• Task: From the first line of the data below, copy each line up to the one containing "You are a computer-use agent. Screen dimensions: 1200x628", and include that line too.

________________

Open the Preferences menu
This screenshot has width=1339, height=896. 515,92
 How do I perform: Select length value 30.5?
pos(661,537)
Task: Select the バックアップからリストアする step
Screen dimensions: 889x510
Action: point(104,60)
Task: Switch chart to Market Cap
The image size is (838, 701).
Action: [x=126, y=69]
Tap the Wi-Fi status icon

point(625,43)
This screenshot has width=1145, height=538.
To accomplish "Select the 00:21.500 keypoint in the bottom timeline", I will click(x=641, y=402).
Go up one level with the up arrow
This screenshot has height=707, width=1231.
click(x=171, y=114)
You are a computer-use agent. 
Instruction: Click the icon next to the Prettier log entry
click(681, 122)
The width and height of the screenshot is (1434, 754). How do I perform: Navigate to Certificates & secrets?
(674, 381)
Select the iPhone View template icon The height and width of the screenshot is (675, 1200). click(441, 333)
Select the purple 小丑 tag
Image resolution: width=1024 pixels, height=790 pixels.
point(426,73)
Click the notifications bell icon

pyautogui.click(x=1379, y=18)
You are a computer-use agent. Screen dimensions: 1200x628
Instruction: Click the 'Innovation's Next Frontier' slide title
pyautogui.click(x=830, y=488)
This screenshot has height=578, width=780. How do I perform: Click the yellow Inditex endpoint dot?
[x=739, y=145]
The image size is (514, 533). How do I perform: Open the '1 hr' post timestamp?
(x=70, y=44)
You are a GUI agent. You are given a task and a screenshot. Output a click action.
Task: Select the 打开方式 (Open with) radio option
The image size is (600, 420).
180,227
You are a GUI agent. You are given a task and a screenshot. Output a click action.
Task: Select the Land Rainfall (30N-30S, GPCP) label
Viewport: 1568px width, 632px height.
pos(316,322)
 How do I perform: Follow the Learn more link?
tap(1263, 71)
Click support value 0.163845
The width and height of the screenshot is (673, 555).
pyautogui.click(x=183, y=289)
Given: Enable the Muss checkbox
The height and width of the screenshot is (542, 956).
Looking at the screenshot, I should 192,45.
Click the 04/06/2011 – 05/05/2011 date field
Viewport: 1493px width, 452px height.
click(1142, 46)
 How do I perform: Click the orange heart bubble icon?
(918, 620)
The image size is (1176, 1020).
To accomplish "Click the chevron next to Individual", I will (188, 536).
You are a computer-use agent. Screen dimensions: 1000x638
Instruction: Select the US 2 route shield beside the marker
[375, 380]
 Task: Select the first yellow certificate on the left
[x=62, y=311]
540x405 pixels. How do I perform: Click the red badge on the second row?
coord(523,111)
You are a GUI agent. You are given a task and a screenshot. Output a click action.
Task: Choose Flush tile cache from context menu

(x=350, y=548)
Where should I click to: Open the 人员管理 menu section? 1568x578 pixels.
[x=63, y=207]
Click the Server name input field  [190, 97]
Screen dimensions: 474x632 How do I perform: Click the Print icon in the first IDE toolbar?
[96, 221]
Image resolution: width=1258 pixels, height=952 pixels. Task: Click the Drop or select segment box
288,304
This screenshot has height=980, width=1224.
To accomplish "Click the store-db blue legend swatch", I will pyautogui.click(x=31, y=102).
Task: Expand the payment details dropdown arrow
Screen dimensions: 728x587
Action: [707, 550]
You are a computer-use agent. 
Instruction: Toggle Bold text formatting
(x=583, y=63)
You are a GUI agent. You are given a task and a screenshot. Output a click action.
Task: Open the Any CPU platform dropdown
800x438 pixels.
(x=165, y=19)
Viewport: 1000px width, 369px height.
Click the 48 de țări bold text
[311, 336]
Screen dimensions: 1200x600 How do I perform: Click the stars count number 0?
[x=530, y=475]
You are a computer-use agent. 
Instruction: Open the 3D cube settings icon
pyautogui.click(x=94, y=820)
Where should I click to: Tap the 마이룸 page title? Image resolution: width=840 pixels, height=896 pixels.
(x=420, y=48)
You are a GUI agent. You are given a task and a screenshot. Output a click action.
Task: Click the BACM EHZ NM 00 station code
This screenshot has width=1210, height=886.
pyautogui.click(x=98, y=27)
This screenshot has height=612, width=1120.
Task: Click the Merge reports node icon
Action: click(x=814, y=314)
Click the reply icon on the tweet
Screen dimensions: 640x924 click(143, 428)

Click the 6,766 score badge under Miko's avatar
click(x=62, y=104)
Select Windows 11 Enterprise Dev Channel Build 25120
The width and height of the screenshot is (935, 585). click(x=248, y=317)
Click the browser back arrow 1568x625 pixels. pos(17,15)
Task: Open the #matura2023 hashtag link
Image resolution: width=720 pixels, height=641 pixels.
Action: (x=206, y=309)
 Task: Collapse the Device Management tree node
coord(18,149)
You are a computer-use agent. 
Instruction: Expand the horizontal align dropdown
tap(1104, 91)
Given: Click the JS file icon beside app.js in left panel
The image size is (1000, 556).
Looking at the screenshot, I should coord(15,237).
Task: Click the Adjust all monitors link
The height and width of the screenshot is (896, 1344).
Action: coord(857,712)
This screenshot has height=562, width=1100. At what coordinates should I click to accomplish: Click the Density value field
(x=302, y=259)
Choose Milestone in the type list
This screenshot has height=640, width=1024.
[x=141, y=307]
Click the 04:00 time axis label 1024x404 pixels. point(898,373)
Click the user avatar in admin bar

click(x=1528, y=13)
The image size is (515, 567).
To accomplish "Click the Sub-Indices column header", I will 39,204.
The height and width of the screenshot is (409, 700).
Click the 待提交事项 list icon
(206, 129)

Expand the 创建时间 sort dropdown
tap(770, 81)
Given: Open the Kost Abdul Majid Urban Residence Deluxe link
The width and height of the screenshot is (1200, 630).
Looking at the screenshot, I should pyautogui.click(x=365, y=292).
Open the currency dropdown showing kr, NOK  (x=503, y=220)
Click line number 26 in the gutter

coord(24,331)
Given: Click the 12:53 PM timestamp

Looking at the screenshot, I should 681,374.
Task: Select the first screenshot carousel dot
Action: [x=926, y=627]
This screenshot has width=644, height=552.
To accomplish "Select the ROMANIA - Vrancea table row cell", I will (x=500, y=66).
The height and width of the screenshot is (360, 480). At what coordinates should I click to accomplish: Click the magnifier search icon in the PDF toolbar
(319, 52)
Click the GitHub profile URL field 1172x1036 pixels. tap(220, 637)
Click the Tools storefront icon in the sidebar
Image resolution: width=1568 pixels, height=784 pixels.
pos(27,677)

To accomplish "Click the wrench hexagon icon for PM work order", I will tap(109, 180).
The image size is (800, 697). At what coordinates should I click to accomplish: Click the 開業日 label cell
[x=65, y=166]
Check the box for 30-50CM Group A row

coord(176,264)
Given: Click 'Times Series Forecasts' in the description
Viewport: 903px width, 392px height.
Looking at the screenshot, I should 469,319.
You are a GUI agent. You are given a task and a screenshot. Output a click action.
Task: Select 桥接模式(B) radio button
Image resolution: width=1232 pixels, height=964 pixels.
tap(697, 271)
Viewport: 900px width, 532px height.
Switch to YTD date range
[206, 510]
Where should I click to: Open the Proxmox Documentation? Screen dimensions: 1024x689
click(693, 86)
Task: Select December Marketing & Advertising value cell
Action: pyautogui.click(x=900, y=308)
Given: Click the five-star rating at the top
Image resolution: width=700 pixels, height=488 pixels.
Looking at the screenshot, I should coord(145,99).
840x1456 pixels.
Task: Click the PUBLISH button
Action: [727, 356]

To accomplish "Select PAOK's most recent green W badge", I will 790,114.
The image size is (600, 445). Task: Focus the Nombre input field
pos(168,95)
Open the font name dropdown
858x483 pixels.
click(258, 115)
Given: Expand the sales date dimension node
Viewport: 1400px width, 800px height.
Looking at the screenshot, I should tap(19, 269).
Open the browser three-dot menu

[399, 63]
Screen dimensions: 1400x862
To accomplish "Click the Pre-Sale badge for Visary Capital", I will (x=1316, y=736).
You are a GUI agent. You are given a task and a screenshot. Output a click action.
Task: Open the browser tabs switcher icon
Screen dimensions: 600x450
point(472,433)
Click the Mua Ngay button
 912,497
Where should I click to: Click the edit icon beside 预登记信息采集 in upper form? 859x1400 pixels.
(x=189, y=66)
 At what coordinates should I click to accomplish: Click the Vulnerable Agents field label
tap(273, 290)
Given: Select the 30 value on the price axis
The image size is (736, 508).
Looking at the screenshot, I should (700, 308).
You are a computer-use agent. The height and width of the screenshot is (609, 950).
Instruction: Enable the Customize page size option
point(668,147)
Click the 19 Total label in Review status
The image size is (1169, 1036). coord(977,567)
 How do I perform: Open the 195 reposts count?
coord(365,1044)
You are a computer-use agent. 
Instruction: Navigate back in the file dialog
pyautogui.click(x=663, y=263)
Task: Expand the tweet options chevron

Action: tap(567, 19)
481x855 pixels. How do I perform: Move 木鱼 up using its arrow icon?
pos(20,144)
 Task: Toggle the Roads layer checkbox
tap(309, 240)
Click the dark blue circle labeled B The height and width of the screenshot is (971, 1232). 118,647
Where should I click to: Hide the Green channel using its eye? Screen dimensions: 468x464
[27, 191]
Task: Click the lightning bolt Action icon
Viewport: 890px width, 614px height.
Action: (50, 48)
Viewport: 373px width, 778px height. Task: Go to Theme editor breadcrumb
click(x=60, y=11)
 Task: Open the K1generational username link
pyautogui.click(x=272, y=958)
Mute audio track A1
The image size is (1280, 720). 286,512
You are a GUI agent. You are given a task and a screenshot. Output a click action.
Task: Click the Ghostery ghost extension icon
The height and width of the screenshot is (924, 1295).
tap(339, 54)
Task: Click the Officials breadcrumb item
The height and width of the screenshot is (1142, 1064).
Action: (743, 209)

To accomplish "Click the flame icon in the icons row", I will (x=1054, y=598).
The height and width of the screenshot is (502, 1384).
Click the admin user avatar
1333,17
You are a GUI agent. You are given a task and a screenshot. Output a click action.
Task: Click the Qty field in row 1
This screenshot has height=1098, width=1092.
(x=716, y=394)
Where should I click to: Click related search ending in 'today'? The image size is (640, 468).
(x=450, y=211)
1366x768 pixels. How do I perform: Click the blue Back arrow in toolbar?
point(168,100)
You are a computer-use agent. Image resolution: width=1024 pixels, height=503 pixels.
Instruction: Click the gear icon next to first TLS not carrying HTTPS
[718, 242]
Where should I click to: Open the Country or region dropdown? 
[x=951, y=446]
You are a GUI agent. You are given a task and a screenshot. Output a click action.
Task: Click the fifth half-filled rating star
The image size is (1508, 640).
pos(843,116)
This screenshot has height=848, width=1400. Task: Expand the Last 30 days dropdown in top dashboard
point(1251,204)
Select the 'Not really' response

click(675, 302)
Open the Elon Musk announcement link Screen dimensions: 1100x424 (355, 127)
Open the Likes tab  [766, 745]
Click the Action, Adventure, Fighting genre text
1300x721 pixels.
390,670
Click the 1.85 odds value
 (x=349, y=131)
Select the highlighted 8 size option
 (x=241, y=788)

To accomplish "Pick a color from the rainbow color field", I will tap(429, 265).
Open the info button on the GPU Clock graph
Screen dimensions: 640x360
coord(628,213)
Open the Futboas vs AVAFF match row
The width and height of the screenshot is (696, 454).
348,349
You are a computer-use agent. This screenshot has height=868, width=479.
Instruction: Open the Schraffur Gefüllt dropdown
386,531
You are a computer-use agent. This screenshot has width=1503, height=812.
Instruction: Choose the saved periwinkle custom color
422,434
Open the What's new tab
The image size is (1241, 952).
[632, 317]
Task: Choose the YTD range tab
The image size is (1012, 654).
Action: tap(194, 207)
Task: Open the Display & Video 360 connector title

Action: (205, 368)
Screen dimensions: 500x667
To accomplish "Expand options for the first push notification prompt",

________________

• Solution to the problem:
Open the Preferences menu
This screenshot has width=1339, height=896. 515,92
 How do I perform: Select length value 30.5?
pos(661,537)
Task: Select the バックアップからリストアする step
Screen dimensions: 889x510
Action: point(104,60)
Task: Switch chart to Market Cap
The image size is (838, 701).
Action: [x=126, y=69]
Tap the Wi-Fi status icon

point(625,43)
This screenshot has width=1145, height=538.
To accomplish "Select the 00:21.500 keypoint in the bottom timeline", I will click(x=641, y=402).
Go up one level with the up arrow
This screenshot has height=707, width=1231.
click(x=171, y=114)
You are a computer-use agent. 
Instruction: Click the icon next to the Prettier log entry
click(681, 122)
The width and height of the screenshot is (1434, 754). How do I perform: Navigate to Certificates & secrets?
(674, 381)
Select the iPhone View template icon The height and width of the screenshot is (675, 1200). click(441, 333)
Select the purple 小丑 tag
Image resolution: width=1024 pixels, height=790 pixels.
point(426,73)
Click the notifications bell icon

pyautogui.click(x=1379, y=18)
You are a computer-use agent. Screen dimensions: 1200x628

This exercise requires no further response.